Mit dem Wegfall der Ehrenamtlichkeit der Abgeordnetentätigkeit
wird keine Festschreibung eines Leitbildes des Abgeordneten verbunden.
Vielmehr kann die Arbeit künftig auch hauptberuflich ausgeübt
werden. Die Vergütung dafür bleibt allerdings erheblich hinter
der Empfehlung der Enquetekommission zurück. Diese wollte DM 6.800,--
(zu versteuern) gewähren. Die Bürgerschaft hat DM 4.000,-- (zu
versteuern) festgesetzt. Die Präsidentin erhält den dreifachen
Betrag, ebenso Fraktionsvorsitzende; Vizepräsident und einige Funktionsträger
erhalten den zweifachen Betrag.
Zu den begrüßenswerten Neuregelungen gehört weiter
die Präzisierung des Immunitätsrechts der Abgeordneten, die Überleitung
des Bestimmungsrechts über den Wahltermin zur Bürgerschaft vom
Senat auf die Bürgerschaft selbst und die Beendigung des sogenannten
ewigen Senats (mit Zusammentritt der neuen Bürgerschaft endet die
Tätigkeit des Senats). Ferner werden alte Zöpfe abgeschafft,
so der Bürgerausschuß (ein kleines Schnellparlament) und der
Beamtenernennungsausschuß.
Besonders erwähnenswert ist die Gewährung einer Volksgesetzgebung
in drei Stufen (Volksinitiative - Volksbegehren - Volksentscheid).

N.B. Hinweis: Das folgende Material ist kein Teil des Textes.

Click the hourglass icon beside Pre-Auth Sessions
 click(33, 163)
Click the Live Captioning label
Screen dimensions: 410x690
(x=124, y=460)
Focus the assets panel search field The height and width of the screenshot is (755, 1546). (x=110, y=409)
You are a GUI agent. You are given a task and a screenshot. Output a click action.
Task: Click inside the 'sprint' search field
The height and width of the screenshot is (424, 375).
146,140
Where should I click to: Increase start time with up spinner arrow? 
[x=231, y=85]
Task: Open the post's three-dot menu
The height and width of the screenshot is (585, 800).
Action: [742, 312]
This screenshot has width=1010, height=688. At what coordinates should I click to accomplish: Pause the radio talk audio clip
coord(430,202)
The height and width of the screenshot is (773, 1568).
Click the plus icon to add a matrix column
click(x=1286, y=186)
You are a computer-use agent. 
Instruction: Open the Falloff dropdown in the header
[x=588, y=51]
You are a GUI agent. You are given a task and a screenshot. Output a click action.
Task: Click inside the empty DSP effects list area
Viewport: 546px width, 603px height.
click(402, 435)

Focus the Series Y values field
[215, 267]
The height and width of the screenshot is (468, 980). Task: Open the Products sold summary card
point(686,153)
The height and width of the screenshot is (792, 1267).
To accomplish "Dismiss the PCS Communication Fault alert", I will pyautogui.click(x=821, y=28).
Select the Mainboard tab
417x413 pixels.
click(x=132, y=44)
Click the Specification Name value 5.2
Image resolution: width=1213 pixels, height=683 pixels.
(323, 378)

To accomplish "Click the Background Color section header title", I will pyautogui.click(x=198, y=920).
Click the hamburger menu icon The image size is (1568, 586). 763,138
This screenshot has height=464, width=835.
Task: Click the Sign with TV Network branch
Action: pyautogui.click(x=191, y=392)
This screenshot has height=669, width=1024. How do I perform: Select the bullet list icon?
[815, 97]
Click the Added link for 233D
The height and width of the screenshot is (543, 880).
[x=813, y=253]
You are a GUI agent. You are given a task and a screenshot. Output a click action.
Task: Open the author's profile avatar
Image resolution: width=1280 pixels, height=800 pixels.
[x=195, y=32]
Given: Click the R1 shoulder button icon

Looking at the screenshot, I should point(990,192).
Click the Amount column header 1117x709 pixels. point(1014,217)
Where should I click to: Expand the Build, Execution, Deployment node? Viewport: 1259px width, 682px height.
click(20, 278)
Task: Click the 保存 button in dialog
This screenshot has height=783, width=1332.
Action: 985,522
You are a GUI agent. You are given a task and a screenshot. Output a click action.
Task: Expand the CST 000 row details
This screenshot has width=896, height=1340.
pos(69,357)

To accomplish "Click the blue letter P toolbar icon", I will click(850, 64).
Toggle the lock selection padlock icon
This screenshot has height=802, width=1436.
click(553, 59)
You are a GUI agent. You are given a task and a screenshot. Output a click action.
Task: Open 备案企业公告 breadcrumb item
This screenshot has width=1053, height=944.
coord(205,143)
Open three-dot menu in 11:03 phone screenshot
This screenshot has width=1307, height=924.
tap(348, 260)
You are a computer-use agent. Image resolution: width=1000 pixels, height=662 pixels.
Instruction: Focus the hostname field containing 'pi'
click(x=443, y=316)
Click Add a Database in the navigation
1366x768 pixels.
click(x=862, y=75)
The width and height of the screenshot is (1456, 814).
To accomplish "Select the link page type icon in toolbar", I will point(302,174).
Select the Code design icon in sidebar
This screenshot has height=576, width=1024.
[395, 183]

Die zweite positiv zu beurteilende Regelungsebene betrifft die Regierung
und dort besonders deren Spitze.
Nur der Erste Bürgermeister ist fortan durch die Bürgerschaft
zu wählen. Er erhält die Kompetenz, die Richtlinien der Politik
zu bestimmen, und er ernennt und entläßt die Senatoren und nicht
mehr die Bürgerschaft.
Leider hat sich die Bürgerschaft der Empfehlung der Enquetekommission
verschlossen, die anschließende Bestätigung des ganzen Senats
(nicht mehr einzelner Senatoren) durch die Bürgerschaft in offener
Abstimmung vorzunehmen. Nach der Entschließung der Bürgerschaft
soll es bei der alten Geheimniskrämerei bleiben. Die Enquetekommission
wollte verhindern, daß in der entscheidenden Kreationsphase der Regierung
"U-Boote" unzufriedener oder gar frustrierter Abgeordneter der eigenen
Couleur den Akt torpedieren können.
Der Stärkung der Regierung steht aber auch eine Schwächung
gegenüber. Die Tätigkeit des Senats im Gesetzgebungsverfahren
als rudimentäre zweite Kammer entfällt. Gegen Gesetzesbeschlüsse
der Bürgerschaft kann der Senat keinen Einspruch mehr einlegen. Der
entsprechende Art. 50 wurde gestrichen. Dies entspricht der Empfehlung
der Enquetekommission.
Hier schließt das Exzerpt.